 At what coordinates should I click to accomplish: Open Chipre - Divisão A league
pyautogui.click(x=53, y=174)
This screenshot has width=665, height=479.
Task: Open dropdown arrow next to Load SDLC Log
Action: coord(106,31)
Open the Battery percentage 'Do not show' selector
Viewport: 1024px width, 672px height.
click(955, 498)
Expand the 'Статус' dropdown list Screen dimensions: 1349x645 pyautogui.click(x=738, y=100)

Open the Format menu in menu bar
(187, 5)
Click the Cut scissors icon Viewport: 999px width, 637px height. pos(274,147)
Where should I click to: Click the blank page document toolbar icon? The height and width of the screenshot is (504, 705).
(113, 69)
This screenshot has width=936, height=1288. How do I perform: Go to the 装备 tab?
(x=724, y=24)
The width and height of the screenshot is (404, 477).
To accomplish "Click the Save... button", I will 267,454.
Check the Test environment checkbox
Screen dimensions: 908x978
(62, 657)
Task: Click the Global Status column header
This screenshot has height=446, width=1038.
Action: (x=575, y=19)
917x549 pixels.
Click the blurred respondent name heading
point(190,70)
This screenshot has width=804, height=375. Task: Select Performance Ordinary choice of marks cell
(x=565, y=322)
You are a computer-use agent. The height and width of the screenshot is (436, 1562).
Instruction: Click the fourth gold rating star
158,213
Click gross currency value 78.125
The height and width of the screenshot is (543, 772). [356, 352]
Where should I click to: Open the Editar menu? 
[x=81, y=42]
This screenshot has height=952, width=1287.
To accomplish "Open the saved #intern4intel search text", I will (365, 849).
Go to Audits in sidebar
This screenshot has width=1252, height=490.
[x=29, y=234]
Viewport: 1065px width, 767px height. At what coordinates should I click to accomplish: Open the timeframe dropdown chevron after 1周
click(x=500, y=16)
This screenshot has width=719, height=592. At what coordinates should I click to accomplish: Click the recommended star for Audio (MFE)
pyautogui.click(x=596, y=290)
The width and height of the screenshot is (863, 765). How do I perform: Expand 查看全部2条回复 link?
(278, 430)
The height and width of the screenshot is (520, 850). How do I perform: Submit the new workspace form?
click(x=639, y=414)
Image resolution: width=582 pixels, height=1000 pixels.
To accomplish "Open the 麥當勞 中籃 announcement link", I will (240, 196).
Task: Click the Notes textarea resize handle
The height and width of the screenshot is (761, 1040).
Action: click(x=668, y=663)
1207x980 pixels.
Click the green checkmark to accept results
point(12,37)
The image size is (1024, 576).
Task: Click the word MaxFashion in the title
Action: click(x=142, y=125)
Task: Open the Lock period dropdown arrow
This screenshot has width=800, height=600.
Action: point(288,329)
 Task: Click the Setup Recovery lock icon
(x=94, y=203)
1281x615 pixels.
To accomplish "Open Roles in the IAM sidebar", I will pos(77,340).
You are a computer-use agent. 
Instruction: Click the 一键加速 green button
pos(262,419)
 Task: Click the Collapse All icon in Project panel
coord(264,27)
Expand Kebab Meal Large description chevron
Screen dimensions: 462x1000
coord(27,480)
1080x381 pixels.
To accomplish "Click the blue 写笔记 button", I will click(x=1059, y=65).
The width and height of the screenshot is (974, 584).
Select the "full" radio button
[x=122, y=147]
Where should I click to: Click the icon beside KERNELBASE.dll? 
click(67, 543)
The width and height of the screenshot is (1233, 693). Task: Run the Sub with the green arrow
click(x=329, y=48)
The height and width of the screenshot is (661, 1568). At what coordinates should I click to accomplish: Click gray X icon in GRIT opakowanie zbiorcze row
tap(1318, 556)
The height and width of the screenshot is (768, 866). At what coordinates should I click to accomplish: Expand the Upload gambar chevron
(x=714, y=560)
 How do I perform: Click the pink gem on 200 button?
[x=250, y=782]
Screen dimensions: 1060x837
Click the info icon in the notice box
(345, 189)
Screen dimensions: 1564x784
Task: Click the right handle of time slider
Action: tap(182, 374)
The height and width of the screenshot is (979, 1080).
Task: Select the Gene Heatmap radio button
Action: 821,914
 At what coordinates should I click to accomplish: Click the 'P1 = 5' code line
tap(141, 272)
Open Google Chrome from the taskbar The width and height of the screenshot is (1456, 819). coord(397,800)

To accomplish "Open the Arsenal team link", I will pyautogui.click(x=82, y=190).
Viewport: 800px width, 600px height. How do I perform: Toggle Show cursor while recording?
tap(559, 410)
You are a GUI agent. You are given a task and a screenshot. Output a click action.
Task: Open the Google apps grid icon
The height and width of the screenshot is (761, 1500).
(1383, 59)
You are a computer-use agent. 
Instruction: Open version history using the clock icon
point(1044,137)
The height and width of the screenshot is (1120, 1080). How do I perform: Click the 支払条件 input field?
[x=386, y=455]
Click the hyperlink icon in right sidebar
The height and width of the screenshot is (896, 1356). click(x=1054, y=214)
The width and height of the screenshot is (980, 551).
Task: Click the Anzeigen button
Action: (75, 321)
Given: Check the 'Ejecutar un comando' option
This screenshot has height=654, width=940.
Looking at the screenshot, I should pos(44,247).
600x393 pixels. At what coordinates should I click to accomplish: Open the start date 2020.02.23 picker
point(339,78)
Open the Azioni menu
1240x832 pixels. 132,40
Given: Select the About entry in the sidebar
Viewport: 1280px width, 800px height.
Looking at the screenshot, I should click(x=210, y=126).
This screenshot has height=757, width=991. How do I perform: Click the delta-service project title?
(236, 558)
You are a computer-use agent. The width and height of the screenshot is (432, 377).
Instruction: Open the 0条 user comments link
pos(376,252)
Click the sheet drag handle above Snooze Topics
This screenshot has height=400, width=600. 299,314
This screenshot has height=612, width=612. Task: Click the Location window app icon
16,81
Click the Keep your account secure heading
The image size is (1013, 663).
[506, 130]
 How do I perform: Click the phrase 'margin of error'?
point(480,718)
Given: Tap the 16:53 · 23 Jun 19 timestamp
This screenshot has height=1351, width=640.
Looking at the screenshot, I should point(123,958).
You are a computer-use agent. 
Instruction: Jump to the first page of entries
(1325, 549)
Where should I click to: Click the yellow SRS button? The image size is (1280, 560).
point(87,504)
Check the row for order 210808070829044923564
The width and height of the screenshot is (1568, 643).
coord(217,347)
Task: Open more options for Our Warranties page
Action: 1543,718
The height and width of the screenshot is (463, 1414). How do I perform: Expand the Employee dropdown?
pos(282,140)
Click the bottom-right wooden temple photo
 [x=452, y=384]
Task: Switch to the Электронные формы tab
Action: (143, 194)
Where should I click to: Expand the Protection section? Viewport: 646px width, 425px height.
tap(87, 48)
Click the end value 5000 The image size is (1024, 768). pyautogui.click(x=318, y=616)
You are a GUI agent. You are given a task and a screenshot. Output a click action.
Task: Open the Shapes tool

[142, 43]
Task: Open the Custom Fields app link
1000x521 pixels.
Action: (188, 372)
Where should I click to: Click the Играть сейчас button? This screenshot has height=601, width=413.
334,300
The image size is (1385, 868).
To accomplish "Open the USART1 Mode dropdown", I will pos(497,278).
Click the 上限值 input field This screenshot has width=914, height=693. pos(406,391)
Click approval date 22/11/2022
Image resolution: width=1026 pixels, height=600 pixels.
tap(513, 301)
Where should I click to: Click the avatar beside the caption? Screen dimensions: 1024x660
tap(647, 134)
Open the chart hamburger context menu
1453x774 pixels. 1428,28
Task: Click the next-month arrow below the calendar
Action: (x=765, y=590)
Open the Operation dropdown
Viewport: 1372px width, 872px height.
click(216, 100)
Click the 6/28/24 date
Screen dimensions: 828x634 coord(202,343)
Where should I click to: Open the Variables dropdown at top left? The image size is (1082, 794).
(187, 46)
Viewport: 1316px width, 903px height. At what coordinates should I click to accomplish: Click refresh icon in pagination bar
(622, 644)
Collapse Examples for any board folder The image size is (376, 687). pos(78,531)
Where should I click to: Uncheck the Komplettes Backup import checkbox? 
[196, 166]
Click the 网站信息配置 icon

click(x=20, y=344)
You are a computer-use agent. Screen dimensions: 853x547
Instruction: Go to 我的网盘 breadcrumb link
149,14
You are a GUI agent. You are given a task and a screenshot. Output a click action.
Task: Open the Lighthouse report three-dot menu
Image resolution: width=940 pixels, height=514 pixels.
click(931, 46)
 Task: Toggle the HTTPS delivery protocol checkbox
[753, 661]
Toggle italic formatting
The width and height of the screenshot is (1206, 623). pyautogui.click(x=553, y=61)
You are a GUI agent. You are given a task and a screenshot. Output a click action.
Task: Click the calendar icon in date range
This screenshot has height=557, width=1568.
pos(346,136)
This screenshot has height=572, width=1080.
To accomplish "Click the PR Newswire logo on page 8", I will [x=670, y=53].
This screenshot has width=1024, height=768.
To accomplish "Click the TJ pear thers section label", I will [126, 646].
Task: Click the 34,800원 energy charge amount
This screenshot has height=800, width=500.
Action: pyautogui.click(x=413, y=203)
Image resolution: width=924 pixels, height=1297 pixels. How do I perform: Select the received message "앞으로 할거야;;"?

_ _ _

## WHAT THE EXERCISE ASKS
Write only the number of lines above that contain "Google".

## ANSWER BELOW
2